Comme Ernest Pignon Ernest qui trace la route de Arthur avec son "Rimbaud" de Paris à Charleville.
Du vent dans les voiles et on largue les amarres dans ce décor métaphorique, toutes voiles dehors comme à la proue d'un bateau ou dans la manipulation de cerfs volants au bout de longues ficelles que chacun tire et attire à lui, dévoilant un paysage de désert, démoniaque, solitaire, terrien.Tempête et coup de grâce pour ce poète épris de croyance singulière, tantôt bête, tantôt ange ou démon.
La danse les reprend, totem accumulé de leurs visages grimaçants, révolte de bruits de gamelles tonitruantes, fumées, musique de révolution pas passive mais affolée.
Rimbaud, intouchable roi du désert, de la mort, de la guerre, saltimbanque distingué, éperdu par sa jeunesse, sa rédemption, ou la rémission de ses péchés antérieurs
Rimbaud -rock à la guitare électrique, au saxo, dans la couleur des voyelles, dans ses hallucinations illuminées comme les petites danses exécutées en solo par chacun au creux des ogives: statues de vierges folle ou sages...

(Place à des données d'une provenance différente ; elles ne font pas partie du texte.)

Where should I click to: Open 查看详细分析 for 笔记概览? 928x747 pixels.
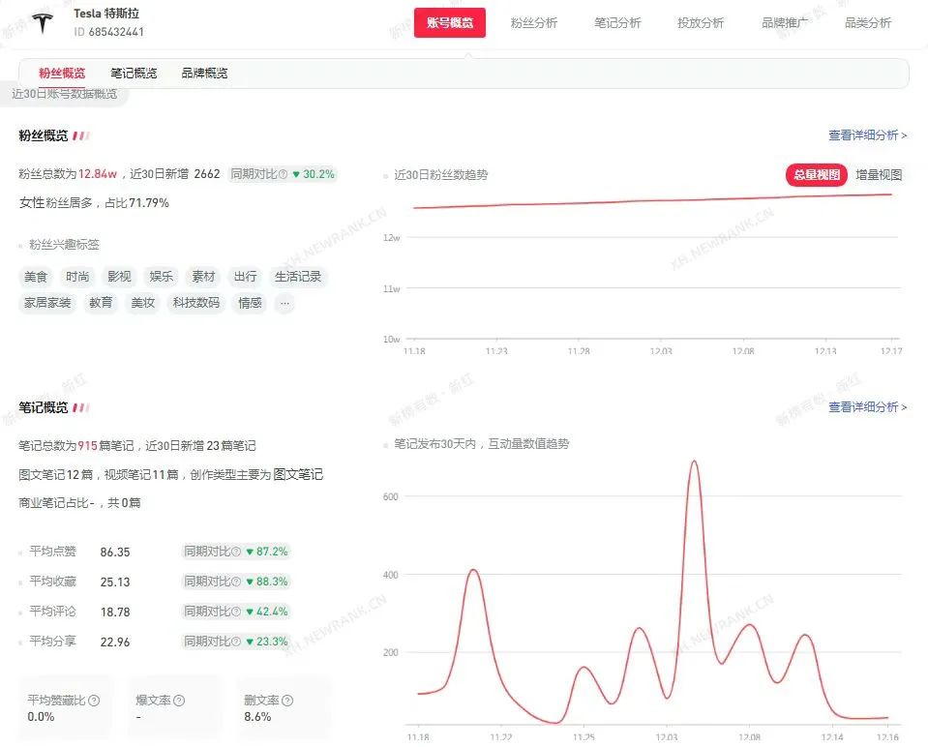[867, 407]
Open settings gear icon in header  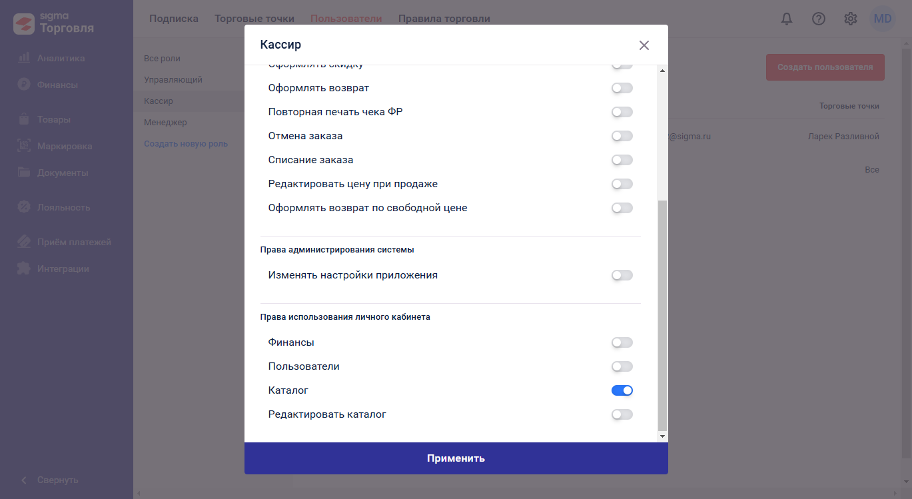(851, 19)
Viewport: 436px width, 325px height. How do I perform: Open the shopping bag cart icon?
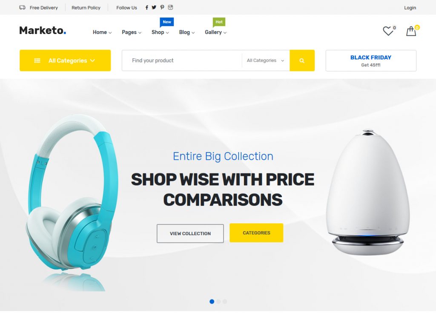coord(411,31)
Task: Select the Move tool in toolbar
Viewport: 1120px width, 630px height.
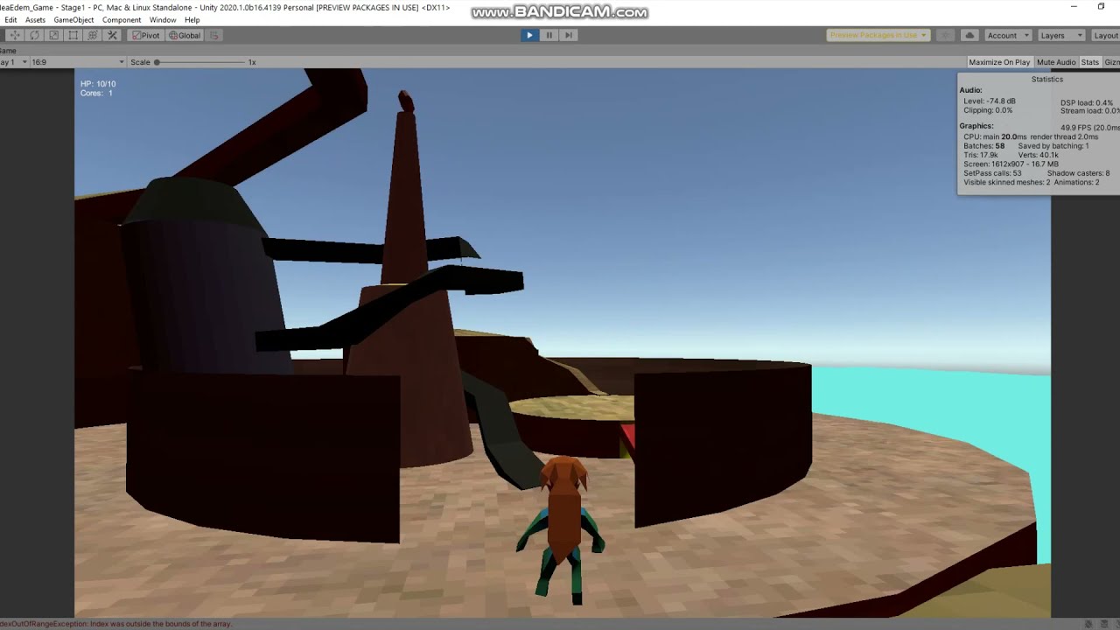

Pour un coup d'essai, cette mise en bouche et en espace, pari pas gagné d'avance, est convaincante, un peu "longue" en rebondissements successifs des textes comme autant de "fausses fins" accumulées. A trop vouloir partager, on étouffe aussi la soif et la faim sans pour autant la tarir: une petite frustration eu été nécessaire sans pour autant rester sur sa faim!